**DIRECTIONS FOR THIS TASK:**
For this exercise, copy out each line of the material below that includes "agent".
⟨
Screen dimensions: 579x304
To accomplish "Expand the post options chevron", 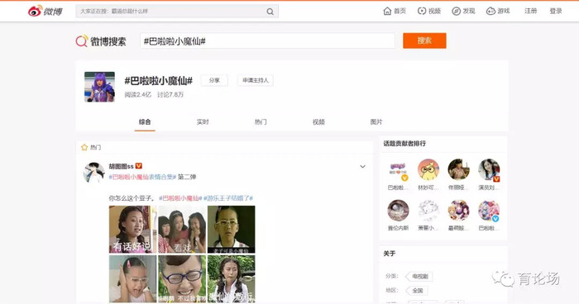I will point(362,167).
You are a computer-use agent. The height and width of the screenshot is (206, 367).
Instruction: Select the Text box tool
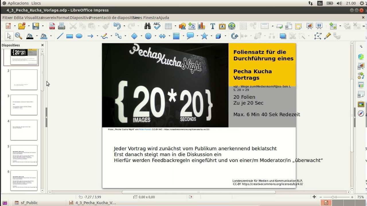(212, 26)
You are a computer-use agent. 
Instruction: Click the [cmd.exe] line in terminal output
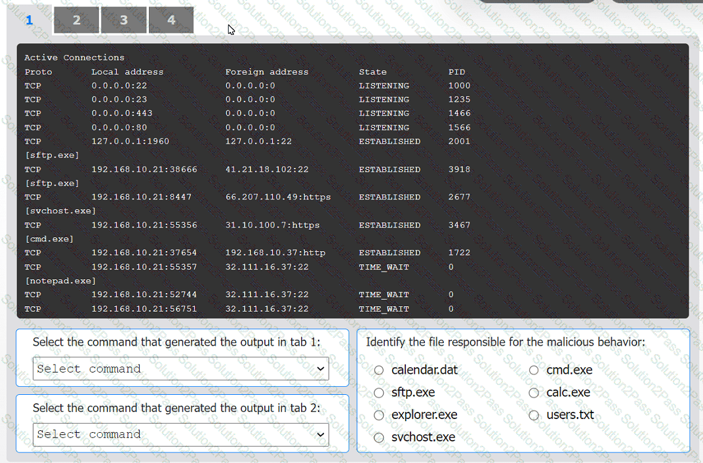click(49, 239)
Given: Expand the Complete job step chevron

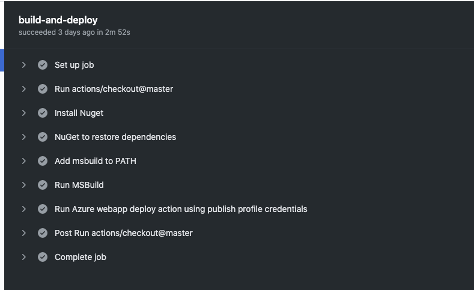Looking at the screenshot, I should [24, 257].
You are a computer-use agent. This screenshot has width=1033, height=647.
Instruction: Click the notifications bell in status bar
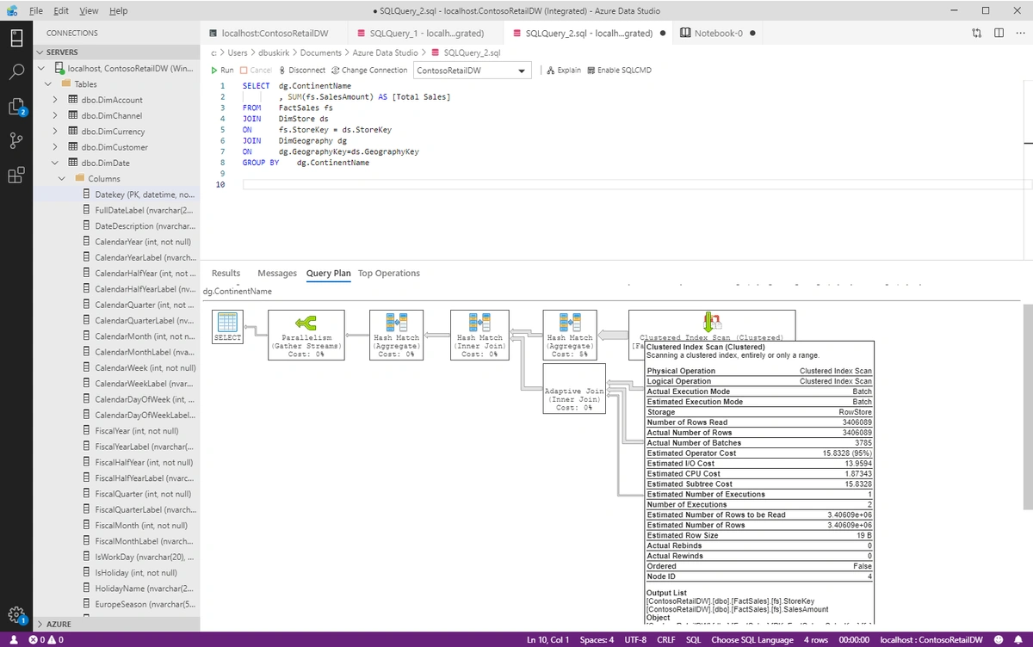(x=1019, y=640)
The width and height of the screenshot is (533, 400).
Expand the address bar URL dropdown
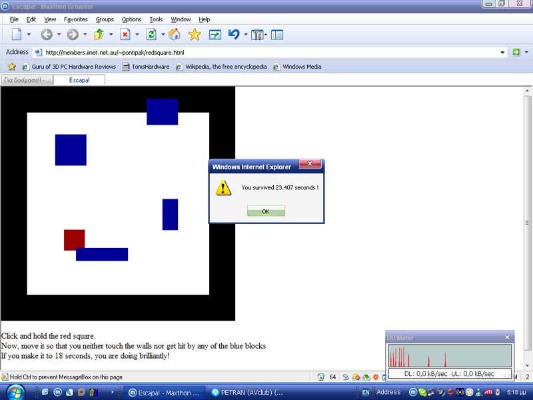coord(502,52)
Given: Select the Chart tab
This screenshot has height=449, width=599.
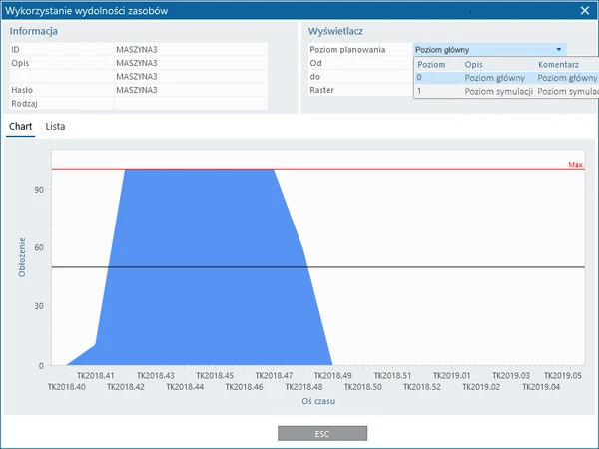Looking at the screenshot, I should point(20,127).
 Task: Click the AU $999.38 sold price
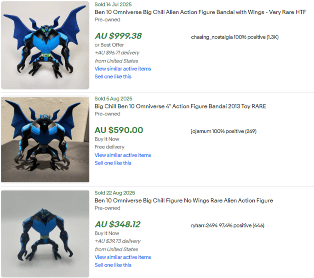tap(118, 36)
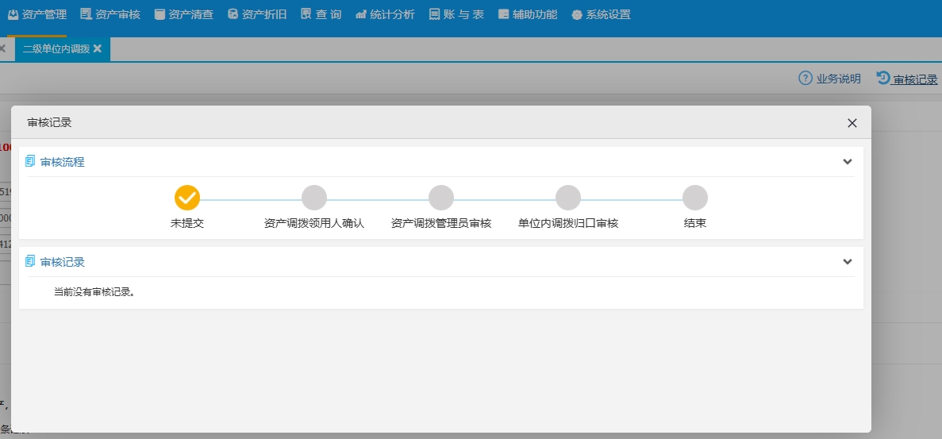The image size is (942, 439).
Task: Open the 账与表 menu
Action: point(456,14)
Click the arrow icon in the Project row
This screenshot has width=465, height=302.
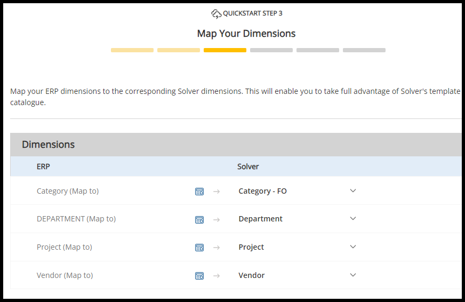click(217, 248)
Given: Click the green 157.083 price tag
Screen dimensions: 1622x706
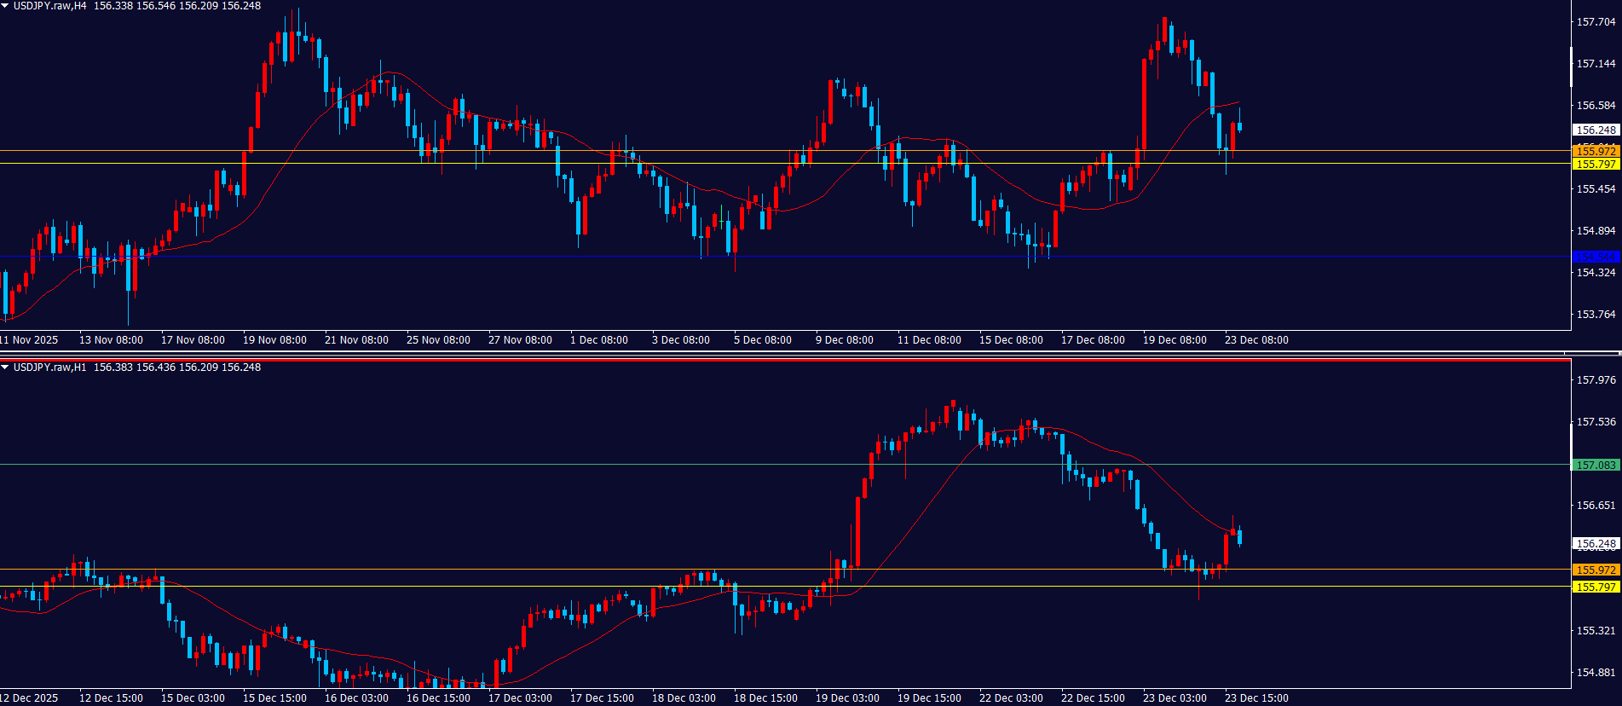Looking at the screenshot, I should pos(1596,466).
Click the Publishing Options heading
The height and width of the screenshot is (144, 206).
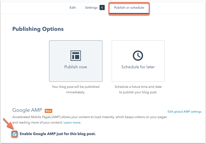[38, 29]
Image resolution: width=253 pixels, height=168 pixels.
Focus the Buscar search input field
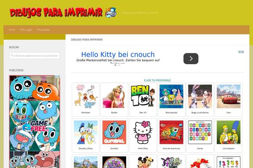35,55
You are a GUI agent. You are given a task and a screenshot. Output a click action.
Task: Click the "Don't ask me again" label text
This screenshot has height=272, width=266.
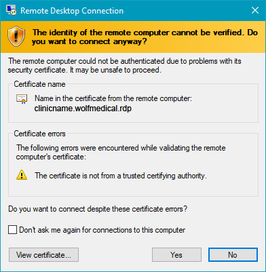tap(102, 230)
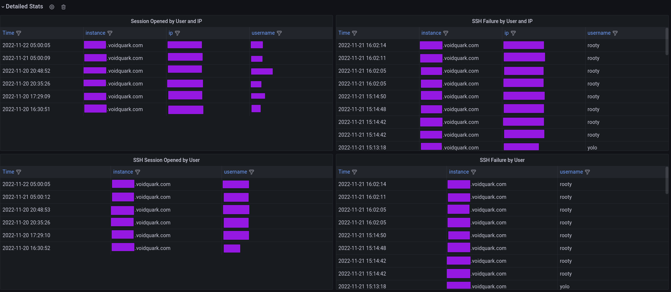
Task: Filter username column in SSH Failure by User and IP
Action: 615,33
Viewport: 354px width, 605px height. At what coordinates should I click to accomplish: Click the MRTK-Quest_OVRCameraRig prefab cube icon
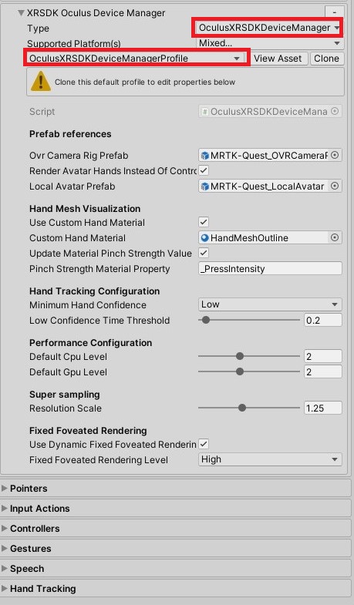(x=204, y=155)
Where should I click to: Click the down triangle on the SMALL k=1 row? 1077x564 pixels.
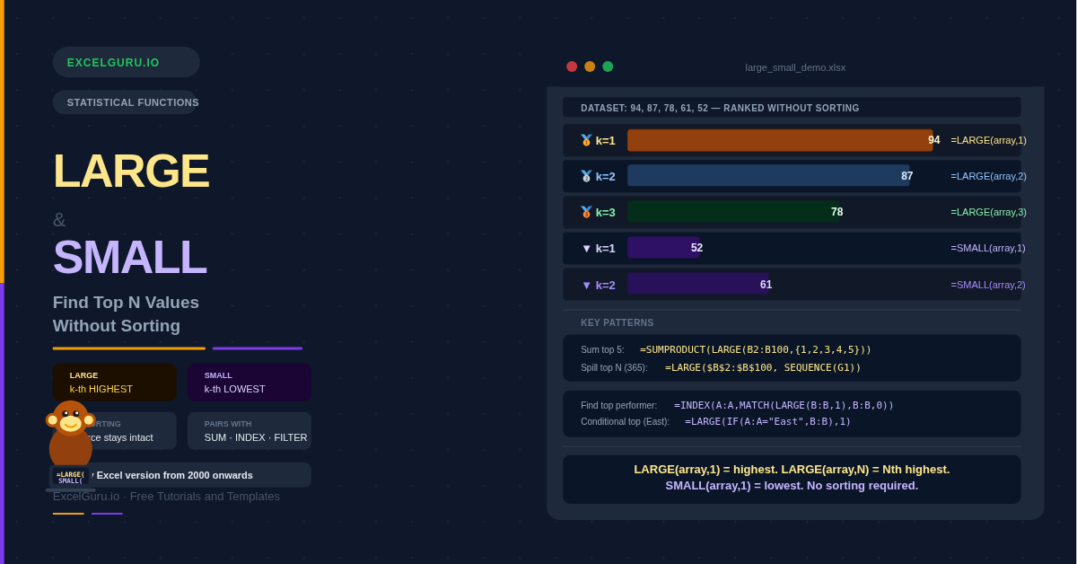(587, 249)

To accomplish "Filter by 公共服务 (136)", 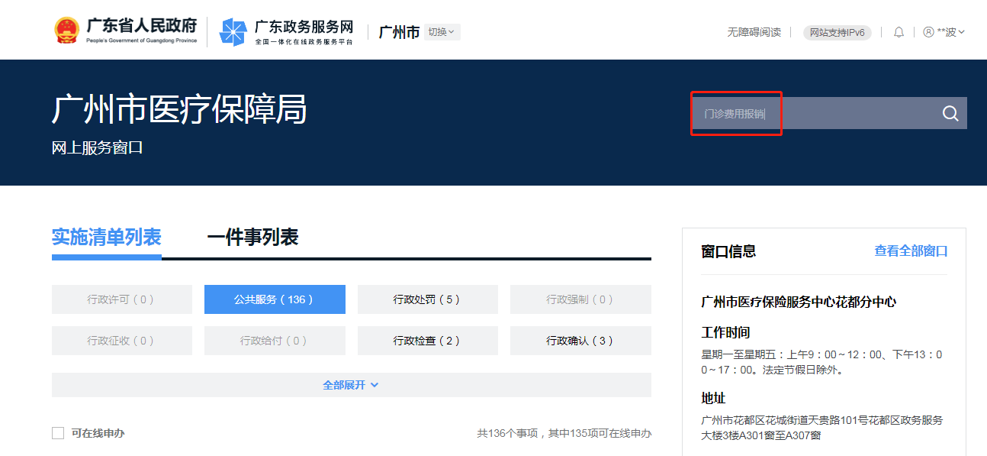I will [x=275, y=299].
⟩
**YOUR SOLUTION:**
You are a computer-use agent. The height and width of the screenshot is (206, 367).
You are a computer-use agent. 
You are a computer-use agent. This screenshot has width=1033, height=647.
You are a GUI agent. You are given a task and a screenshot. Output a click action.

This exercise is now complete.